De acordo com o Oxford English Dictionary, literacy ocorre nos EUA, em 1880, como antítese de illiteracy (conforme atestação apresentada), para denominar a qualidade, condição ou estado de quem sabe ler e escrever. Em 1943, também nos EUA, surge o uso de literacy como competência ou conhecimento numa determinada área. Por seu turno, o adjetivo literate, inicialmente proveniente do latim litteratus (de littĕra, letra), desenvolveu três sentidos, atualmente raros: a) o de culto, erudito (séc. XV); b) o de capaz de ler e escrever (séc. XVII); e c) o de relativo à literatura, literário (séc. XVI). Já o nome correspondente, literate, antónimo de illiterate, é de uso corrente desde o séc. XIX, para denominar a pessoa que sabe ler e escrever.

A palavra latina littĕra deu origem a letra, em espanhol e português, e lettre, em francês, língua da qual o inglês importou a palavra letter, que permitiu formar os adjetivo e nome lettered, usados desde o séc. XIV para caracterizar ou denominar quem sabe ler e escrever.

Lettered, do inglês, corresponde, assim, formalmente à nossa forma "letrado" (via popular), enquanto litterate corresponde a "literato" (via erudita). O dicionário Houaiss situa a primeira atestação de "letrado" (culto, erudito) no séc. XIII, registando uma segunda aceção, da década de 1980: "capaz de usar diferentes tipos de material escrito". Esta relaciona-se diretamente com a forma "letramento" (registada em 1899 por Cândido de Figueiredo), sinónimo de "alfabetização" e, desde os anos 1980, equivalente de "literacia" no Brasil.

Existe ainda "letrismo", que o Houaiss data do século XX, sem etimologia, e para o qual dá como primeira aceção a de atributo de quem sabe ler e escrever.
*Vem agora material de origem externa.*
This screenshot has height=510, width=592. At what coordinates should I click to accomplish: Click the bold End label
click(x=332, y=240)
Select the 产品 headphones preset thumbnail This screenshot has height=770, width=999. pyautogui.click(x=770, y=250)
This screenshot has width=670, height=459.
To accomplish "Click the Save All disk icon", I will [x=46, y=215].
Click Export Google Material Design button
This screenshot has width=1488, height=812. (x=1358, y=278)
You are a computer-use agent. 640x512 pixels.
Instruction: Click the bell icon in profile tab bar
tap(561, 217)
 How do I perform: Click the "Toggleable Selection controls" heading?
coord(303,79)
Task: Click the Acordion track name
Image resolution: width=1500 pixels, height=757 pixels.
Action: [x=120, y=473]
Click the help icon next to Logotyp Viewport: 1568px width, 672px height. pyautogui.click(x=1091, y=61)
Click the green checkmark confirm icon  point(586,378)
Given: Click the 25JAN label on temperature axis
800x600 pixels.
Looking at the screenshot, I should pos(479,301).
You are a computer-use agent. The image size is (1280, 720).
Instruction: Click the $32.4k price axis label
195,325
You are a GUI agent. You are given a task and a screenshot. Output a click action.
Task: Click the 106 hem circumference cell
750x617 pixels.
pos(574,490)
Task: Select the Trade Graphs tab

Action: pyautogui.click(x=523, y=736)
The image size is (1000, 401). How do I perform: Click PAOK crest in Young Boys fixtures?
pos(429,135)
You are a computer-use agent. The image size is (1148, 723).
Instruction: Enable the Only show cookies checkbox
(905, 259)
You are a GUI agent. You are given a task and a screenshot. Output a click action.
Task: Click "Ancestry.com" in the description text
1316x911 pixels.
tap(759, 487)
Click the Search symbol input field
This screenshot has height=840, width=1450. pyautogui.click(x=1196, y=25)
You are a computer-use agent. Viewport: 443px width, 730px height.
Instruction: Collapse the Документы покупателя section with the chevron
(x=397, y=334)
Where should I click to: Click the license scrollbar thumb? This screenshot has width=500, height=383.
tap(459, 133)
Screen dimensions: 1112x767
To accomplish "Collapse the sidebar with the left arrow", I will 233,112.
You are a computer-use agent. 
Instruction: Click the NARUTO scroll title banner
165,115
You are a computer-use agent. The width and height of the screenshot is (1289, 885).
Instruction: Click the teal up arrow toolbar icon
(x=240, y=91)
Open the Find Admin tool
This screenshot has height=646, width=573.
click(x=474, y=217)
Talvez esta forma provenha do francês iléttrisme, cunhado pelas décadas de 1970 ou 1980, para denominar a incapacidade de compreender um texto escrito; léttrisme designa em francês a corrente literária inaugurada por Isodore Isou em 1946.

Como designar em Portugal uma pessoa que possui literacia"? No Brasil, a questão ficou resolvida pela adoção de "letrado" e "letramento". Existe, assim, a possibilidade de incorporar o par na terminologia portuguesa; tal parece-me, contudo, improvável, dada a implantação de "literacia" e o preconceito que ainda se vai nutrindo pela variedade brasileira do português. Atribuir uma nova aceção a "letrado" será semanticamente a escolha mais simples (melhor que "literato", com conotações depreciativas), mas perde-se a relação formal com "literacia". Assim, "literado", o insólito neologismo espontâneo dos meus alunos, candidata-se (quem sabe?) a vir a ser adotado na provecta prole de littĕra.